M. Tranholm-Mikkelsen a insisté sur le fait que le texte ne pourrait pas être finalisé avant qu'il y ait un accord sur le budget.

Autres propriétés

L'ambassadeur danois a affirmé que la priorité serait d'enrayer la crise de la zone euro, précisant que son pays, qui ne dispose pas de la monnaie unique, n'en était pas responsable. Les Danois ont rejeté l'introduction de l'euro en 2000 lors d'un référendum, à raison de 53.2 % de voix contre et 46.8 % pour.

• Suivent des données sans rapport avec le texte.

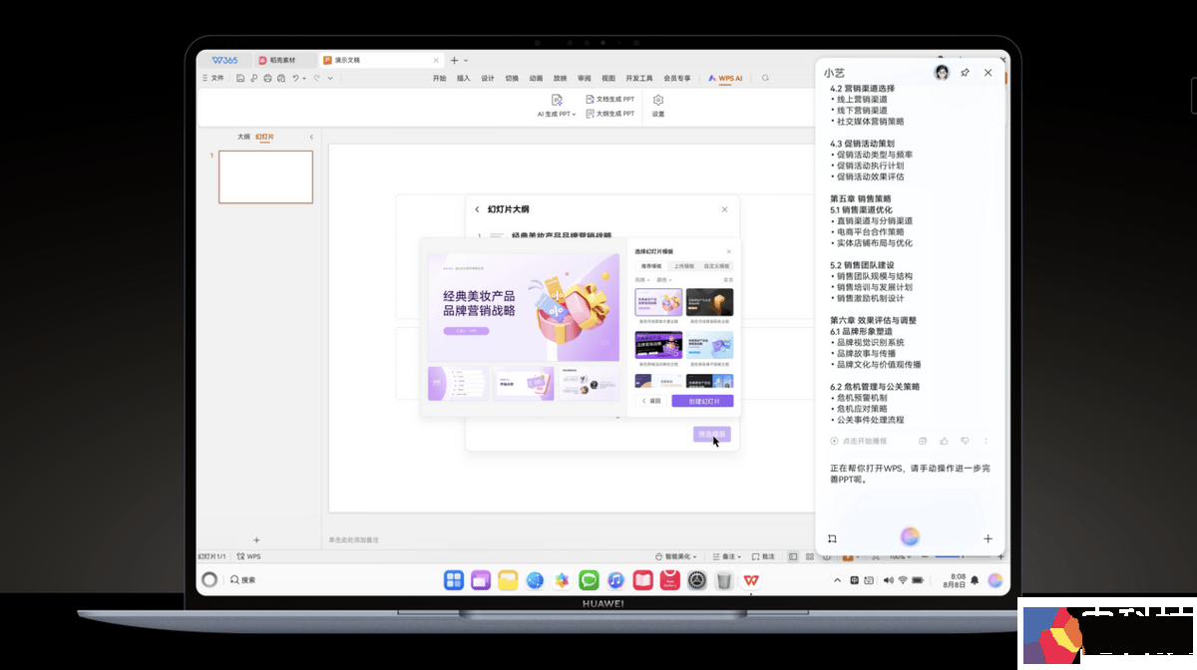Click the 创建幻灯片 button
Screen dimensions: 1197x670
[x=702, y=401]
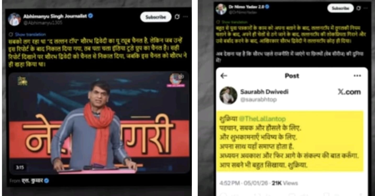375x196 pixels.
Task: Subscribe to Dr Nimo Yadav 2.0
Action: [x=340, y=8]
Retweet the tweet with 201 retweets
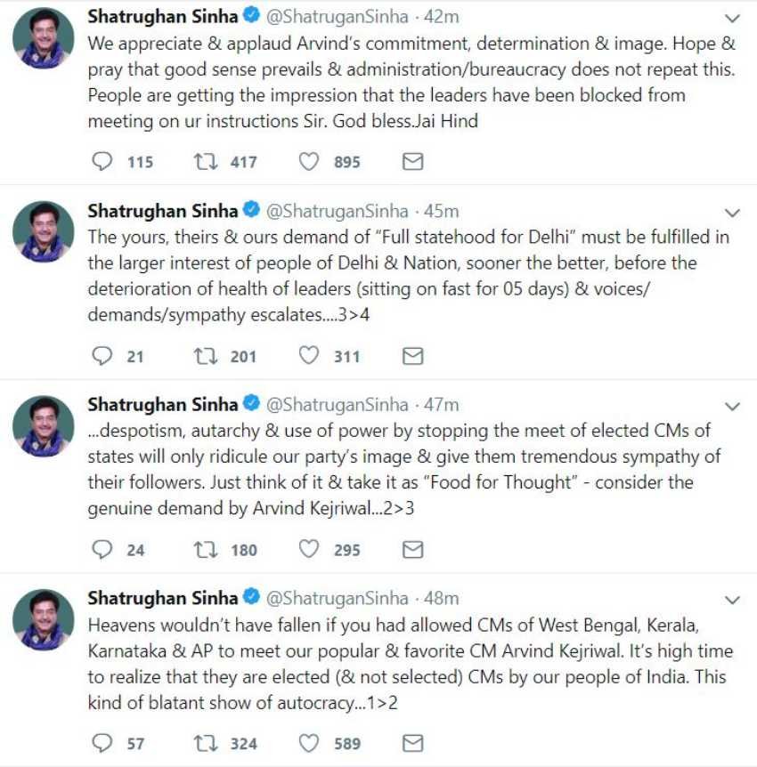This screenshot has height=767, width=757. (206, 356)
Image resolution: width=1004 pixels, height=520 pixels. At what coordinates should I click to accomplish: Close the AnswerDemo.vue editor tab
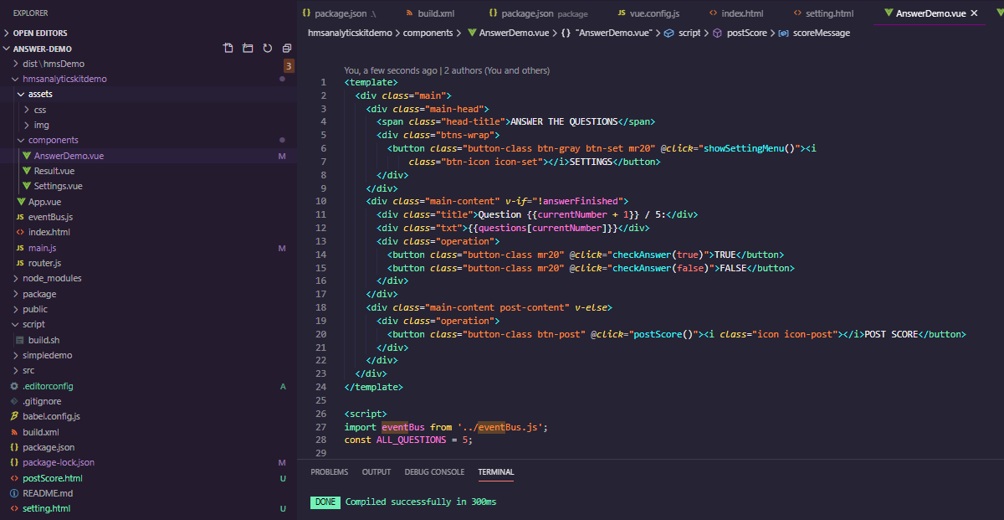coord(973,13)
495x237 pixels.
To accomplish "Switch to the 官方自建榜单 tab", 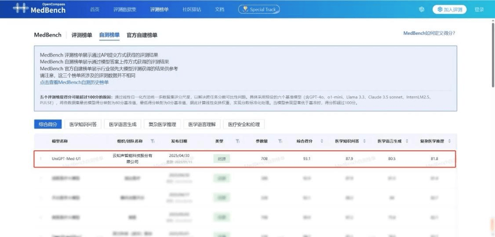I will (x=142, y=35).
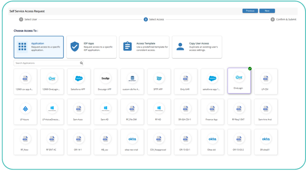Click the Next button

[267, 11]
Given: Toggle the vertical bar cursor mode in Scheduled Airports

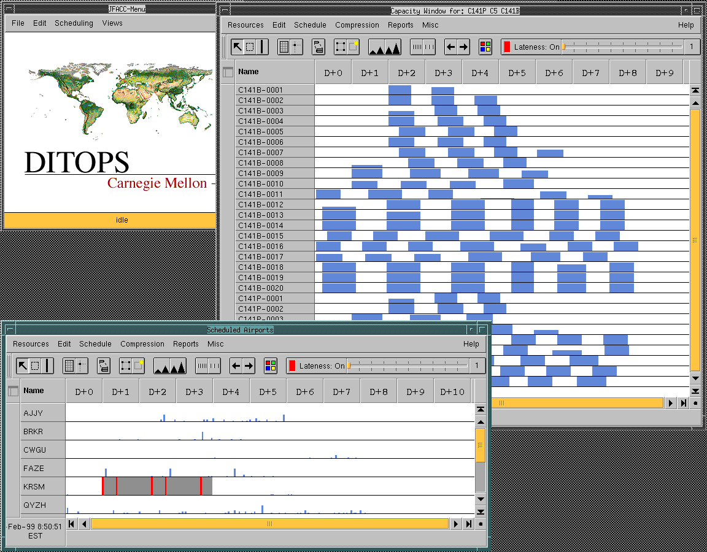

M. Tranholm-Mikkelsen a déclaré que le nouveau gouvernement danois était foncièrement pro-européen et qu'il avait pour la première fois nommé un ministre permanent pour l'Europe. Il a également affirmé que son gouvernement prévoyait d'organiser des référendums sur deux des trois dérogations danoises, à savoir la politique de sécurité et de défense commune, la citoyenneté, la police et la justice.

Concernant la troisième dérogation, l'euro, il a argué que le gouvernement souhaitait rejoindre la monnaie unique dès que possible, mais qu'en raison de la crise, le moment n'était pas opportun pour la tenue d'un référendum.

Si le Danemark n'avait pas été contraint de définir ses priorités en fonction de facteurs extérieurs, sa priorité aurait été la croissance, et notamment la croissance verte, a avancé l'ambassadeur.

Mais malgré la crise actuelle, il reste persuadé qu'il est nécessaire de regarder vers l'avenir et de trouver des sources de croissance à moyen et long terme.

M. Tranholm-Mikkelsen a désigné les « questions extérieures » comme une autre priorité, soulignant la nécessité de renforcer le Service européen pour l'action extérieure. Il a également abordé le sujet de l'élargissement de l'Union  [plus d'infos]. 

Il a en outre parlé du besoin de gérer la crise « de basse intensité » au sein de l'UE, citant la récente controverse sur l'expulsion des Roms en France, les problèmes aux frontières franco-italiennes sur la question des réfugiés tunisiens, et le problème toujours criant de l'adhésion de la Bulgarie et de la Roumanie à l'espace Schengen, à laquelle un pays reste opposé (les Pays-Bas).

Concernant le futur rapport du président du Conseil européen, Herman Van Rompuy, sur l'éventualité d'une modification du traité de l'UE qui devrait être présenté lors du sommet du mois de mars, il a déclaré que son pays espérait que ces changements seraient aussi limités que possible.

M. Tranholm-Mikkelsen a affirmé que le Danemark comprenait que les 17 membres de la zone euro doivent assumer des responsabilités à part, mais qu'il souhaitait par-dessus tout garder la famille des Vingt-Sept unie.

Interrogé par EURACTIV sur l'éventualité que la présidence danoise prépare le remplacement de Catherine Ashton, la responsable des affaires étrangères de l'UE, étant donné que son mandat expirera au printemps 2012, il a déclaré que cette question n'était pas au programme.